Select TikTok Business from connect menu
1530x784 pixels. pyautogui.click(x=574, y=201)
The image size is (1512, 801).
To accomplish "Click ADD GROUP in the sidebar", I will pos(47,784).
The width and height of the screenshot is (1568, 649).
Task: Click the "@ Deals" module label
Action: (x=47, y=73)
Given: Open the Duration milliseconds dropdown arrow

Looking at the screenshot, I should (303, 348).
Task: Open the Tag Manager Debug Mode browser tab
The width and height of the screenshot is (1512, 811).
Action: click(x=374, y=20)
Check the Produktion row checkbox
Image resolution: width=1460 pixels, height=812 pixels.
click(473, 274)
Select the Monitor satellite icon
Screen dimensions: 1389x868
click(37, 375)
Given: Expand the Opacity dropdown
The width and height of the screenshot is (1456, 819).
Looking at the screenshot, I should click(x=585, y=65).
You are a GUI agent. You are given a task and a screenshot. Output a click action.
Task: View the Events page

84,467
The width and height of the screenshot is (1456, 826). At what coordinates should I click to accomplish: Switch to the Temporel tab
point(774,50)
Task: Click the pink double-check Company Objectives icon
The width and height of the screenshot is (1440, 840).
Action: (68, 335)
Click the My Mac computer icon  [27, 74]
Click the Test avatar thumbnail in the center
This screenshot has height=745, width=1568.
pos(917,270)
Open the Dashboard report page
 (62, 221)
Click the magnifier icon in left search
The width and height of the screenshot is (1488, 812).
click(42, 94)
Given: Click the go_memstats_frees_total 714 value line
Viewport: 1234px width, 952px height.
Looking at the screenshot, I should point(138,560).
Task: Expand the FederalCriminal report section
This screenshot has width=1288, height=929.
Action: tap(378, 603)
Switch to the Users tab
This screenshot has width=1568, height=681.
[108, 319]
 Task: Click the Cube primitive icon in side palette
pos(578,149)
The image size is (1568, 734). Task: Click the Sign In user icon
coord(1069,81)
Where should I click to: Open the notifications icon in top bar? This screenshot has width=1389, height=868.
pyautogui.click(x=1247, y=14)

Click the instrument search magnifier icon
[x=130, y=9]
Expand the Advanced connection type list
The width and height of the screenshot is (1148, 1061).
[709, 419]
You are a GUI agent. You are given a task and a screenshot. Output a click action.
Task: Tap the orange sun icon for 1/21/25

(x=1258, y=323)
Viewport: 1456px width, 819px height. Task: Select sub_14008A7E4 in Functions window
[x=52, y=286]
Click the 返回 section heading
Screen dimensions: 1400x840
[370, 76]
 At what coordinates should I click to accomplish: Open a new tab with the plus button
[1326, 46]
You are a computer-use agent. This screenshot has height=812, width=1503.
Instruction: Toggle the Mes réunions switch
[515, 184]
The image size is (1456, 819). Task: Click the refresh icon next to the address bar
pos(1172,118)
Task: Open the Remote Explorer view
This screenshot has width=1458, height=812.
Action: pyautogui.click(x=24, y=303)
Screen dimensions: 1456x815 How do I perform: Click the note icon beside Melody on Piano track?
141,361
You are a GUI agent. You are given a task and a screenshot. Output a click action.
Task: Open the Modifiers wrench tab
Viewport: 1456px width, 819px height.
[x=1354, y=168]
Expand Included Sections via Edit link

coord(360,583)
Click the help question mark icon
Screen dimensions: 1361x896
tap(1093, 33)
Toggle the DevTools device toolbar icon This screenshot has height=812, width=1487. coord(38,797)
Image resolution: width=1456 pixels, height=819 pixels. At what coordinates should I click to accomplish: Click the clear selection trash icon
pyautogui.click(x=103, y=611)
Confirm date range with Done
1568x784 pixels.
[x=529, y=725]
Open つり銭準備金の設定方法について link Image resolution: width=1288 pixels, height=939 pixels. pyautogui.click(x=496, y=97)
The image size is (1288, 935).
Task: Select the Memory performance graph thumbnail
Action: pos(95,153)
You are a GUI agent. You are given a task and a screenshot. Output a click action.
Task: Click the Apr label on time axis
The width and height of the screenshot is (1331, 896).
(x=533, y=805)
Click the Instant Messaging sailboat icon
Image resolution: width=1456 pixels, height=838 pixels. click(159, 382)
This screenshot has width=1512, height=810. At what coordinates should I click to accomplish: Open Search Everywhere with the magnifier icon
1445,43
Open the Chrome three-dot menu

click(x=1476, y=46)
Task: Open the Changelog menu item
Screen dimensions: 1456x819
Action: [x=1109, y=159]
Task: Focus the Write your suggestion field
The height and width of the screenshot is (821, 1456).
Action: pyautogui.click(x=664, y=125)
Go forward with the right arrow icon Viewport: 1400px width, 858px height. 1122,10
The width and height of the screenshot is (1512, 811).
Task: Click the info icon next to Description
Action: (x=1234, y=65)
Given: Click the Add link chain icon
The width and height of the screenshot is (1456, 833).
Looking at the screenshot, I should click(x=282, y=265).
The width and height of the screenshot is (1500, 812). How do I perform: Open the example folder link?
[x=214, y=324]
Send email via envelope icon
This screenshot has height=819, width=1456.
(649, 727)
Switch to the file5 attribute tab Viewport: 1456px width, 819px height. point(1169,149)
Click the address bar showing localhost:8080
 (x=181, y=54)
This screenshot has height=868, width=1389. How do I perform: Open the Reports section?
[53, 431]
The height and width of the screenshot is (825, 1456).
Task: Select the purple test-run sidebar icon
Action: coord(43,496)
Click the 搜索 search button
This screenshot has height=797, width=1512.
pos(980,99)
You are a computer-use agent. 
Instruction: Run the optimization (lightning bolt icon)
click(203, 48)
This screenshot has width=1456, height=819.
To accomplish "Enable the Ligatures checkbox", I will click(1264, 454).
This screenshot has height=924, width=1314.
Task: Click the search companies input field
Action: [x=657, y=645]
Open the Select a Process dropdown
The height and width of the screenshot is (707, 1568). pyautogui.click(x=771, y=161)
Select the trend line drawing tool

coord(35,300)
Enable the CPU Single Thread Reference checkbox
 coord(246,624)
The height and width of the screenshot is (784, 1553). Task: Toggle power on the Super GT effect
##########
An exact transcription of the entries is needed, complete to the final line.

> **Result of this exercise**:
Select TikTok Business from connect menu
1530x784 pixels. pyautogui.click(x=574, y=201)
The image size is (1512, 801).
To accomplish "Click ADD GROUP in the sidebar", I will pos(47,784).
The width and height of the screenshot is (1568, 649).
Task: Click the "@ Deals" module label
Action: (x=47, y=73)
Given: Open the Duration milliseconds dropdown arrow

Looking at the screenshot, I should (303, 348).
Task: Open the Tag Manager Debug Mode browser tab
The width and height of the screenshot is (1512, 811).
Action: click(x=374, y=20)
Check the Produktion row checkbox
Image resolution: width=1460 pixels, height=812 pixels.
click(473, 274)
Select the Monitor satellite icon
Screen dimensions: 1389x868
click(37, 375)
Given: Expand the Opacity dropdown
The width and height of the screenshot is (1456, 819).
Looking at the screenshot, I should click(x=585, y=65).
You are a GUI agent. You are given a task and a screenshot. Output a click action.
Task: View the Events page

84,467
The width and height of the screenshot is (1456, 826). At what coordinates should I click to accomplish: Switch to the Temporel tab
point(774,50)
Task: Click the pink double-check Company Objectives icon
The width and height of the screenshot is (1440, 840).
Action: (68, 335)
Click the My Mac computer icon  [27, 74]
Click the Test avatar thumbnail in the center
This screenshot has height=745, width=1568.
pos(917,270)
Open the Dashboard report page
 (62, 221)
Click the magnifier icon in left search
The width and height of the screenshot is (1488, 812).
click(42, 94)
Given: Click the go_memstats_frees_total 714 value line
Viewport: 1234px width, 952px height.
Looking at the screenshot, I should point(138,560).
Task: Expand the FederalCriminal report section
This screenshot has width=1288, height=929.
Action: tap(378, 603)
Switch to the Users tab
This screenshot has width=1568, height=681.
[108, 319]
 Task: Click the Cube primitive icon in side palette
pos(578,149)
The image size is (1568, 734). Task: Click the Sign In user icon
coord(1069,81)
Where should I click to: Open the notifications icon in top bar? This screenshot has width=1389, height=868.
pyautogui.click(x=1247, y=14)

Click the instrument search magnifier icon
[x=130, y=9]
Expand the Advanced connection type list
The width and height of the screenshot is (1148, 1061).
[709, 419]
You are a GUI agent. You are given a task and a screenshot. Output a click action.
Task: Tap the orange sun icon for 1/21/25

(x=1258, y=323)
Viewport: 1456px width, 819px height. Task: Select sub_14008A7E4 in Functions window
[x=52, y=286]
Click the 返回 section heading
Screen dimensions: 1400x840
[370, 76]
 At what coordinates should I click to accomplish: Open a new tab with the plus button
[1326, 46]
You are a computer-use agent. This screenshot has height=812, width=1503.
Instruction: Toggle the Mes réunions switch
[515, 184]
The image size is (1456, 819). Task: Click the refresh icon next to the address bar
pos(1172,118)
Task: Open the Remote Explorer view
This screenshot has width=1458, height=812.
Action: pyautogui.click(x=24, y=303)
Screen dimensions: 1456x815 How do I perform: Click the note icon beside Melody on Piano track?
141,361
You are a GUI agent. You are given a task and a screenshot. Output a click action.
Task: Open the Modifiers wrench tab
Viewport: 1456px width, 819px height.
[x=1354, y=168]
Expand Included Sections via Edit link

coord(360,583)
Click the help question mark icon
Screen dimensions: 1361x896
tap(1093, 33)
Toggle the DevTools device toolbar icon This screenshot has height=812, width=1487. coord(38,797)
Image resolution: width=1456 pixels, height=819 pixels. At what coordinates should I click to accomplish: Click the clear selection trash icon
pyautogui.click(x=103, y=611)
Confirm date range with Done
1568x784 pixels.
[x=529, y=725]
Open つり銭準備金の設定方法について link Image resolution: width=1288 pixels, height=939 pixels. pyautogui.click(x=496, y=97)
The image size is (1288, 935).
Task: Select the Memory performance graph thumbnail
Action: pos(95,153)
You are a GUI agent. You are given a task and a screenshot. Output a click action.
Task: Click the Apr label on time axis
The width and height of the screenshot is (1331, 896).
(x=533, y=805)
Click the Instant Messaging sailboat icon
Image resolution: width=1456 pixels, height=838 pixels. click(159, 382)
This screenshot has width=1512, height=810. At what coordinates should I click to accomplish: Open Search Everywhere with the magnifier icon
1445,43
Open the Chrome three-dot menu

click(x=1476, y=46)
Task: Open the Changelog menu item
Screen dimensions: 1456x819
Action: [x=1109, y=159]
Task: Focus the Write your suggestion field
The height and width of the screenshot is (821, 1456).
Action: pyautogui.click(x=664, y=125)
Go forward with the right arrow icon Viewport: 1400px width, 858px height. 1122,10
The width and height of the screenshot is (1512, 811).
Task: Click the info icon next to Description
Action: (x=1234, y=65)
Given: Click the Add link chain icon
The width and height of the screenshot is (1456, 833).
Looking at the screenshot, I should click(x=282, y=265).
The width and height of the screenshot is (1500, 812). How do I perform: Open the example folder link?
[x=214, y=324]
Send email via envelope icon
This screenshot has height=819, width=1456.
(649, 727)
Switch to the file5 attribute tab Viewport: 1456px width, 819px height. point(1169,149)
Click the address bar showing localhost:8080
 (x=181, y=54)
This screenshot has height=868, width=1389. How do I perform: Open the Reports section?
[53, 431]
The height and width of the screenshot is (825, 1456).
Task: Select the purple test-run sidebar icon
Action: coord(43,496)
Click the 搜索 search button
This screenshot has height=797, width=1512.
pos(980,99)
You are a computer-use agent. 
Instruction: Run the optimization (lightning bolt icon)
click(203, 48)
This screenshot has width=1456, height=819.
To accomplish "Enable the Ligatures checkbox", I will click(1264, 454).
This screenshot has height=924, width=1314.
Task: Click the search companies input field
Action: [x=657, y=645]
Open the Select a Process dropdown
The height and width of the screenshot is (707, 1568). pyautogui.click(x=771, y=161)
Select the trend line drawing tool

coord(35,300)
Enable the CPU Single Thread Reference checkbox
 coord(246,624)
The height and width of the screenshot is (784, 1553). Task: Toggle power on the Super GT effect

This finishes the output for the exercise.